4 students, 1 mother arrested after more fights break out at Lawrence high

Following a chaotic scene, all five were charged with disorderly conduct.

Lawrence High School has seen a string of violent student-on-student fights break out in recent weeks. (Jessica Rinaldi/Globe Staff)

Fights continued Wednesday at Lawrence High School, ending in the arrest of four students and one mother.

A fight broke out just after dismissal on Wednesday, beginning outside the school and moving up the street to nearby Sullivan Park, NBC10 Boston reported. There was already a heavy police presence at the school, given the recent fights, but state police were also called in to assist. 

Police said a mother was arrested for allegedly intervening in the arrest of her son, who had been involved in the fight. According to The Eagle Tribune, all five were charged with disorderly conduct.


One parent told NBC10 that dozens were involved, and her son was hit when he was trying to get away. 

This is the latest in a series of fights that have also injured staff: six fights broke out last Tuesday and a fight during dismissal last Wednesday resulted in the arrest of three students. Extra police have been assigned to the school, and one student reported that a girl had a “shank” during one of the fights.

The fights have triggered protests and calls for change, including the superintendent’s resignation. During a rally Monday night, Lawrence Teachers Union President Kim Barry said the “crisis” at Lawrence High School “didn’t happen overnight,” and blamed the “mismanagement in a top-down state receivership” for ignoring students, disrespecting educators, and failing to provide needed resources, The Boston Globe reported.
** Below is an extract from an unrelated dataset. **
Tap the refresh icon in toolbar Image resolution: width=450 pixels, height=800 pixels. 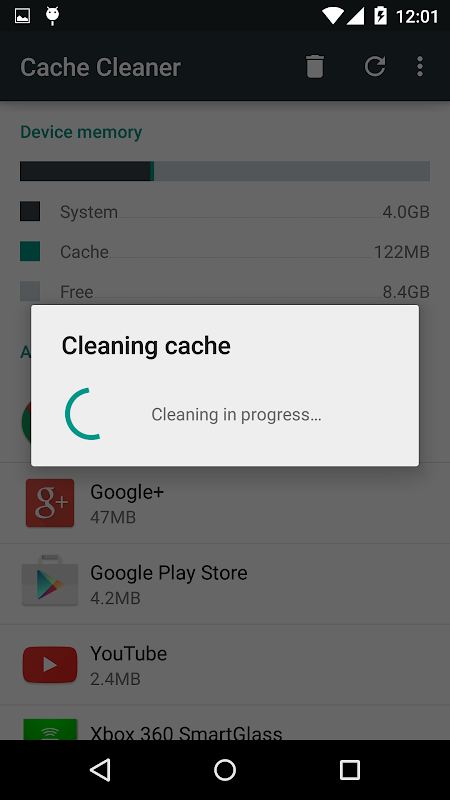pos(374,66)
“We did not anticipate the intensity of the level of the emotional responses our students are experiencing,” Superintendent Cynthia Paris said last Wednesday, according to WCVB, calling attention to the impact of COVID-19. “Children left middle schools and showed up in high school with very different demands and expectations, and very little preparation for that.”


Mayor Kendrys Vasquez said it has to do with the state’s receivership of the district, and called for district decisions to be back in the hands of local legislators. On Monday, the School Committee voted to ask the state to end the 10-year receivership.
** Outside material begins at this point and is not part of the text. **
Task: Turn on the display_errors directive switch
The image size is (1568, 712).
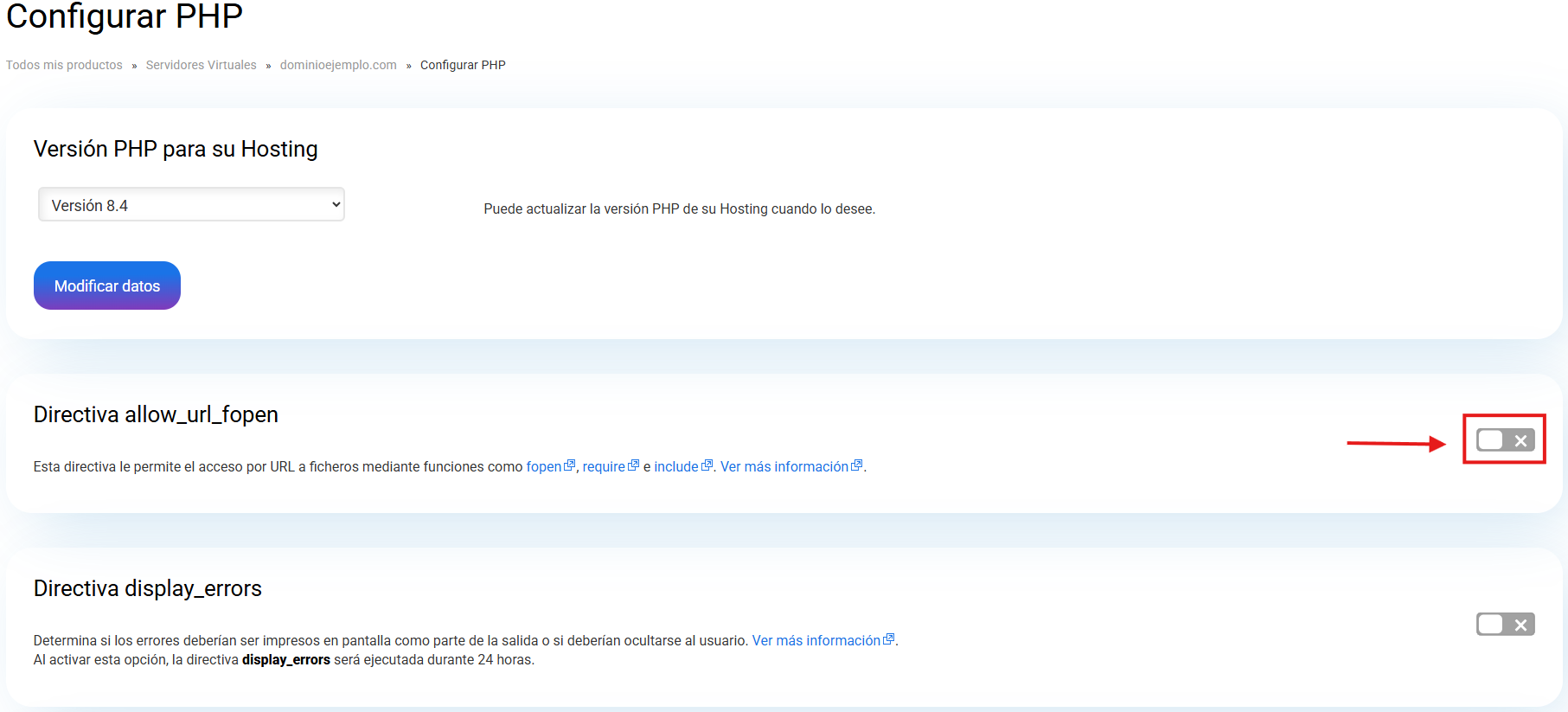Action: click(x=1505, y=625)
“It does go beyond COVID,” he told WCVB Tuesday. “It’s about structural changes that are necessary to ensure that we provide the best quality education and safe environment for our students and our educators.”

On Tuesday, State Education Commissioner Jeffrey Riley made no indication he would give up state control of the district.

“We’re going to continue to support the administration as they enact a plan to strengthen the school and make sure that our kids get what they need,” he said during a meeting of the state Board of Elementary and Secondary Education, according to the Globe.

The district is considering a number of long-term measures, NBC10 reported, including student counseling, uniforms, and an ID check system. On Monday, Governor Charlie Baker told WCVB the state would support the district, but that finding mental health support is difficult.

“This is something, obviously, we want to work with Lawrence to work through and address … but the big challenge we all have in mental health right now — in mental health services, generally, and pediatric mental health services in particular — is a human capital problem,” Baker said.